**PAGE TEXT:**
----

Processed with DSS and Pixinsight 1.7, no photoshop this time. The only different thing I did at the very end was to slightly bias the 128 pixel wavelet, which enhanced the large scale structure. Does it look weird now? You tell me.
Enjoy
Feb 14, 2010
This is a widefield shot of part of the constellation Orion.
In the lower right (SW) corner of the image we find the Great Orion Nebula (M42/M43, center right we find the Zeta orionis nebula (sort of orange and x-crossed by dark lanes) and the pink Flame Nebula with the dark silhouette of the HorseHead Nebula superimposed.
Occupying the entire left (East) half of the image we find part of the enormous Barnard's Loop, thought to be the product of many supernovae explosions in the Orion Nebula Complex.
Top/center of the image we also find the reflection nebula M78, also crossed by a dark lane.
Brown dust and dark dust lanes fill the space in between M42 and M78 and even beyond.
Like most images on this page, this is a work in progress...
February 2009

In short, this is a picture of small part of the sky. I placed the camera outfitted with a telephoto lens on a mount which compensates for the Earth's rotation, opened the shutter and exposed for 5 minutes. Took 5 of these, and co-added and post processed the final image (remove noise, saturate colors) using specialized software.
The long story:
From a light polluted site, Monoceros is a barren wasteland. Darker sites give life to this area of the sky, with the faint glow of the Winter Mily Way filling the area east of Orion.
The area is filled with Deep Sky objects. To the bottom of the image, the magnificent Rosette Nebula (NGC 2237-39.46), an HII region forming stars. The star cluster in the center of the nebula is NGC224, formed in the very "heart" of the nebula and making it "glow" by bombarding it with UV photons.
I've seen the Rosette more or less how it's visible here from the Winter Star Party in 2009 (where this picture is also taken), using my 14" Dobsonian, a WO 28mm UWAN eyepiece and Astronomik 2" OIII filter. The combination gave me enough field to make out the outline of the nebula. I've seen it many other times from places with worse skies and far smaller scopes (even glimpsed in binoculars), but you need a big scope and a wide view if you want to see it better. According to the late Walter Scott Houston, a dark sky and a nebula filter held to your eye is enough to glimpse it. I tried that several times, but never managed to see it. Maybe my skies were never dark enough.
To the top/left of the image (N) lies NGC 2264, an emission/reflection nebular complex better know as the backdrop of a small dark nebula called the Cone Nebula. The Cone is very small and barely discernible to the SSE of the main emission complex, just below a yellow star.
Top/right of the image we find IC 2169, a reflection nebula (Dreyer's Nebula?), with a few dust-lanes superimposed on it.
Between IC2169 and NGC 2266, and faintly connected to NGC2264 you can see a a large diffuse emission nebula. The whole complex is the "tip" of the same huge mollecular cloud. Read here:
http://www.atlasoftheuniverse.com/nebulae/ngc2264.html , if you'd like more detail about the region..

----

**PROVIDED RECORDS:**
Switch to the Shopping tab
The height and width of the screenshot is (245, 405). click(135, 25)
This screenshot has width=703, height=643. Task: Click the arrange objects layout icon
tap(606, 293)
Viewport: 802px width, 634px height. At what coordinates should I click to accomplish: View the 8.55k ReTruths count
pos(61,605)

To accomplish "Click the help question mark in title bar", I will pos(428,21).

----

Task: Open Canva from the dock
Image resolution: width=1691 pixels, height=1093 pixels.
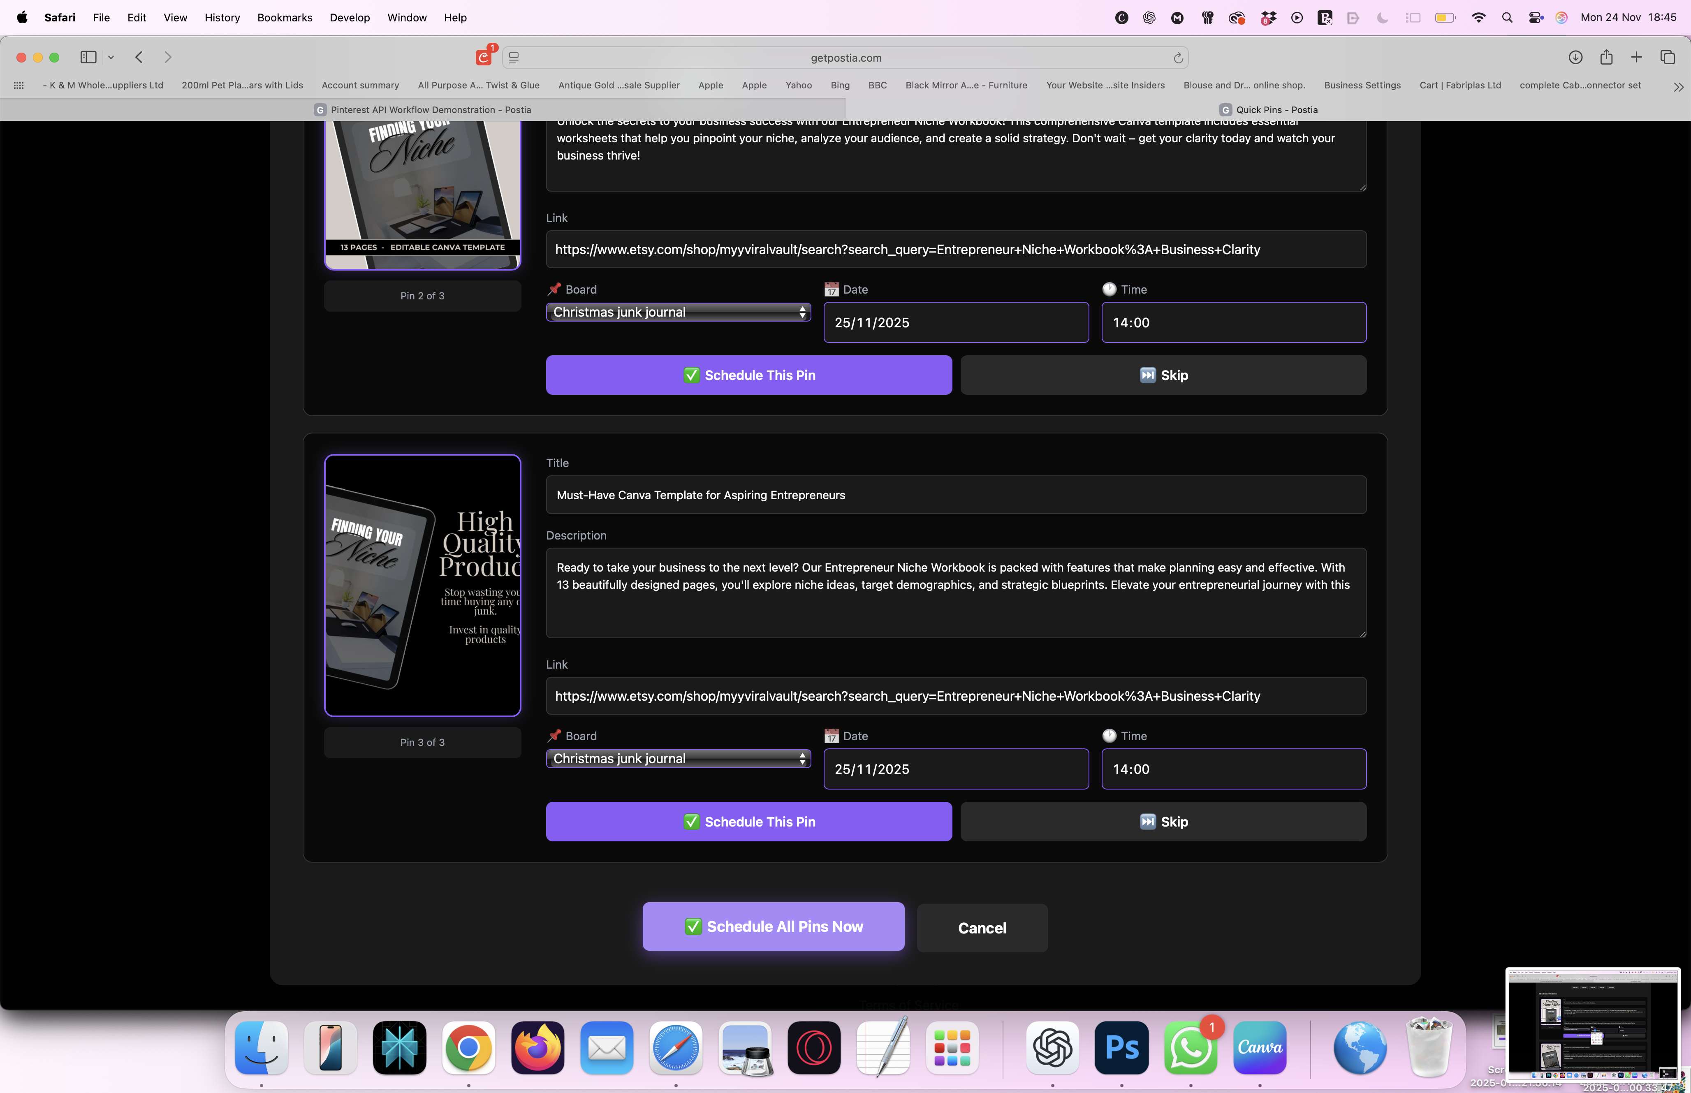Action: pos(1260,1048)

----

**WHAT YOU WILL DO:**
Reproduce the part of the astrophotography notes between "Like most images" and "east of Orion.", inclusive, word for word.

**TASK SOLUTION:**
Like most images on this page, this is a work in progress...
February 2009

In short, this is a picture of small part of the sky. I placed the camera outfitted with a telephoto lens on a mount which compensates for the Earth's rotation, opened the shutter and exposed for 5 minutes. Took 5 of these, and co-added and post processed the final image (remove noise, saturate colors) using specialized software.
The long story:
From a light polluted site, Monoceros is a barren wasteland. Darker sites give life to this area of the sky, with the faint glow of the Winter Mily Way filling the area east of Orion.